- _TO DO_:
I need each line of the entries below that includes the string "agent".

- _DATASET RECORDS_:

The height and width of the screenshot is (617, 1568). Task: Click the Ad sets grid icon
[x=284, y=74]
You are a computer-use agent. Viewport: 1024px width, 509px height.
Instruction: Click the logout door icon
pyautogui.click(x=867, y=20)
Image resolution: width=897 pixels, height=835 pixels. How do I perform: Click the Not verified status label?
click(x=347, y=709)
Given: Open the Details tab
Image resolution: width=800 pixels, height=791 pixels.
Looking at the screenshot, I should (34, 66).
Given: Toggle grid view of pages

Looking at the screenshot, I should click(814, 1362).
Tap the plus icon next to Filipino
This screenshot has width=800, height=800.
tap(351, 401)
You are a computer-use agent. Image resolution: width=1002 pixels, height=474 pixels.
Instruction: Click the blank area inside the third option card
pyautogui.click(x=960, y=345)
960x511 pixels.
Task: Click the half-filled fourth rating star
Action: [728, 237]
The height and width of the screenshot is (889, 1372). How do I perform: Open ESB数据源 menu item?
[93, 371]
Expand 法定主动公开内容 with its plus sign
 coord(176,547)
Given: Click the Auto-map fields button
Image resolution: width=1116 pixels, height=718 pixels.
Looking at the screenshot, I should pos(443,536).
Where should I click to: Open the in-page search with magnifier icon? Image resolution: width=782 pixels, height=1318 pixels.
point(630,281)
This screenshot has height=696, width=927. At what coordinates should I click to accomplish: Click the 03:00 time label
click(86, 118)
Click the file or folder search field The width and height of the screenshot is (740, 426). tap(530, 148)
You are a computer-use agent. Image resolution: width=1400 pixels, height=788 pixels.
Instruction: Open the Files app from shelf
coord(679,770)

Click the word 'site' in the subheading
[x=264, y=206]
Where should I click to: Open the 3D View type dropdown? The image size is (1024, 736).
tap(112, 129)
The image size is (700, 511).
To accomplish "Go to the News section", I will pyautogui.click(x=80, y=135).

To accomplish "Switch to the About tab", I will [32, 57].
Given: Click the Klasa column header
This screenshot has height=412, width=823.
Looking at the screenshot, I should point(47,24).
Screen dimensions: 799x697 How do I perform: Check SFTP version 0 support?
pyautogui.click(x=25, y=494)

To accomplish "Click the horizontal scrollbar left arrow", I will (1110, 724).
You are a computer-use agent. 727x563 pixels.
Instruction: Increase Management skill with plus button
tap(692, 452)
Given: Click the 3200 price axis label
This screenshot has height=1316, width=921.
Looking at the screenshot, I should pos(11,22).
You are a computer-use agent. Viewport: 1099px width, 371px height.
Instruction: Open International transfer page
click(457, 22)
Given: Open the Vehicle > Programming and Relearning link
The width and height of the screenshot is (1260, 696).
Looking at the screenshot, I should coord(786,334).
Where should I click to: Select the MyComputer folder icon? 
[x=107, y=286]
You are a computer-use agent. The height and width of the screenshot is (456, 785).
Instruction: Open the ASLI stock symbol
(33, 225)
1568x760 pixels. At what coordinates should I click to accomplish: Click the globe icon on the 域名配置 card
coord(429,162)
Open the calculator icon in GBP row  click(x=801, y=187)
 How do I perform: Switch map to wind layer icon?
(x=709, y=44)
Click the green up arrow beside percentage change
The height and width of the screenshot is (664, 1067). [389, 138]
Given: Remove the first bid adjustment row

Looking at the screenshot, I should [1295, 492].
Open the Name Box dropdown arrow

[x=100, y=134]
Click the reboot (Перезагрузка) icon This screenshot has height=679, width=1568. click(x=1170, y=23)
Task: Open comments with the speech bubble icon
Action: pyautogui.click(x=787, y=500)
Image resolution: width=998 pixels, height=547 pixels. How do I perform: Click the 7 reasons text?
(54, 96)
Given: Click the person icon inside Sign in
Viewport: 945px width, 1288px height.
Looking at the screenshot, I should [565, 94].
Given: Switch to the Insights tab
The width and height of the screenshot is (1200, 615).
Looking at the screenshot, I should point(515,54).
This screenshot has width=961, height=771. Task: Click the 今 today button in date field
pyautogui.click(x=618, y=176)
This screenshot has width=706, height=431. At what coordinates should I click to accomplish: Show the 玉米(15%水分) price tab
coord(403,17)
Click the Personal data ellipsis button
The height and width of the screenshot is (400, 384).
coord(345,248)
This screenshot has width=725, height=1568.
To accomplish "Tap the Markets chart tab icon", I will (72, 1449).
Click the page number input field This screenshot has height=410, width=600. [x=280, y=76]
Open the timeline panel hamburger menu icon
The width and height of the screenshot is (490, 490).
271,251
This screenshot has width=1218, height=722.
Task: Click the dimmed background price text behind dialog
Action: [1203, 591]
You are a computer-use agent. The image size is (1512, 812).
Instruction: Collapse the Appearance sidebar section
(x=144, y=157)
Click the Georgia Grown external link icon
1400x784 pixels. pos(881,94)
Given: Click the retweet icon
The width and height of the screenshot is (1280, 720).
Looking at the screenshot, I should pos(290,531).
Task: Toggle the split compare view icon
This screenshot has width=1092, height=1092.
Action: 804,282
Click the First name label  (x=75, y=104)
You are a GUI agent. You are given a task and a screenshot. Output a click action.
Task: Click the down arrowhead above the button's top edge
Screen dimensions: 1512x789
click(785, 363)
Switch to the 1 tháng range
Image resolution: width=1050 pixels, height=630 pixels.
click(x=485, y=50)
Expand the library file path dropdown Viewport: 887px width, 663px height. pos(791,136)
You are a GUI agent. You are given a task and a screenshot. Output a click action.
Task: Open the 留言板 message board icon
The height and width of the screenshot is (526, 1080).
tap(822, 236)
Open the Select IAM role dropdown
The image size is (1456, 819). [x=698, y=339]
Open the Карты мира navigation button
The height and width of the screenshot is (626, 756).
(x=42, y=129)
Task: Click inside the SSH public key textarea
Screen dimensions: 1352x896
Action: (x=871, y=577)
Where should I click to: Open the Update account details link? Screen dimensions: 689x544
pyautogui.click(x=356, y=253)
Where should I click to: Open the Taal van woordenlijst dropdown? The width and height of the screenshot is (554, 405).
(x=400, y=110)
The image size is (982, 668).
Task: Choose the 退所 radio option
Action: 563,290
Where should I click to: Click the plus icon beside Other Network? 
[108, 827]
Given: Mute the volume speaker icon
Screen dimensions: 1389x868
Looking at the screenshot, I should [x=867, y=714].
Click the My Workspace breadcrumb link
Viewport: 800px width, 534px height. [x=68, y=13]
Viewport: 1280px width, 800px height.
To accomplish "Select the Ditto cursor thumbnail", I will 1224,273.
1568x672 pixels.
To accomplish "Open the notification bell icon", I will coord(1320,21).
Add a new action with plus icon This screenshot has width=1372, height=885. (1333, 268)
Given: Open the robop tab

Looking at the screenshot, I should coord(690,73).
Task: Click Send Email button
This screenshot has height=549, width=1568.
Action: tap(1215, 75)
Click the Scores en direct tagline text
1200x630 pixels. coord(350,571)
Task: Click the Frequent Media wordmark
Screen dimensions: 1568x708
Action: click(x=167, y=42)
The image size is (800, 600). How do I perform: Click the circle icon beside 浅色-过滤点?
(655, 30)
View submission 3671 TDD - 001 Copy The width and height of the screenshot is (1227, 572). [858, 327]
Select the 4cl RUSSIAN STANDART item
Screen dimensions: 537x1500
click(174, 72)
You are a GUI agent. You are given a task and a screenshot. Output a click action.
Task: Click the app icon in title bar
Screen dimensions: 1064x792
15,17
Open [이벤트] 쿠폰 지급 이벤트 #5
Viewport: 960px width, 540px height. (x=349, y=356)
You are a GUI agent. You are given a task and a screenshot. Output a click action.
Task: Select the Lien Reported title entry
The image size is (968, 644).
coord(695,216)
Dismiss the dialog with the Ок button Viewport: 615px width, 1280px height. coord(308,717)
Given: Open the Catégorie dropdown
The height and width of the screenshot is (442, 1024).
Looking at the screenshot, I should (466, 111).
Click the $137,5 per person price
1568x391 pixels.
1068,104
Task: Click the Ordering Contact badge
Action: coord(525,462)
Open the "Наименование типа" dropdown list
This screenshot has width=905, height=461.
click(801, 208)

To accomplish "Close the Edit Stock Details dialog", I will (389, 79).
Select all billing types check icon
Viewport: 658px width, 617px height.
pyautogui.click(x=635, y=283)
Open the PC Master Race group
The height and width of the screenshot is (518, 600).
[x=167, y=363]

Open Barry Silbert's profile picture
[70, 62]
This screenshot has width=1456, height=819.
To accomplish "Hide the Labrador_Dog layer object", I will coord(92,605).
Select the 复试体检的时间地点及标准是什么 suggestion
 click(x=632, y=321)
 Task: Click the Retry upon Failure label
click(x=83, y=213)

- _SOLUTION BELOW_:
You are a computer-use agent. Viewport: 1024px width, 509px height.
You are a computer-use agent. Image resolution: width=1002 pixels, height=474 pixels.
You are a computer-use agent. Image resolution: width=1400 pixels, height=788 pixels.
You are a computer-use agent. 727x563 pixels.
You are a computer-use agent. Viewport: 1099px width, 371px height.
You are a computer-use agent. The height and width of the screenshot is (456, 785).
You are a computer-use agent. The image size is (1512, 812).
You are a GUI agent. You are given a task and a screenshot. Output a click action.
You are a GUI agent. You are given a task and a screenshot. Output a click action.
You are a GUI agent. You are given a task and a screenshot. Output a click action.
You are a GUI agent. You are given a task and a screenshot. Output a click action.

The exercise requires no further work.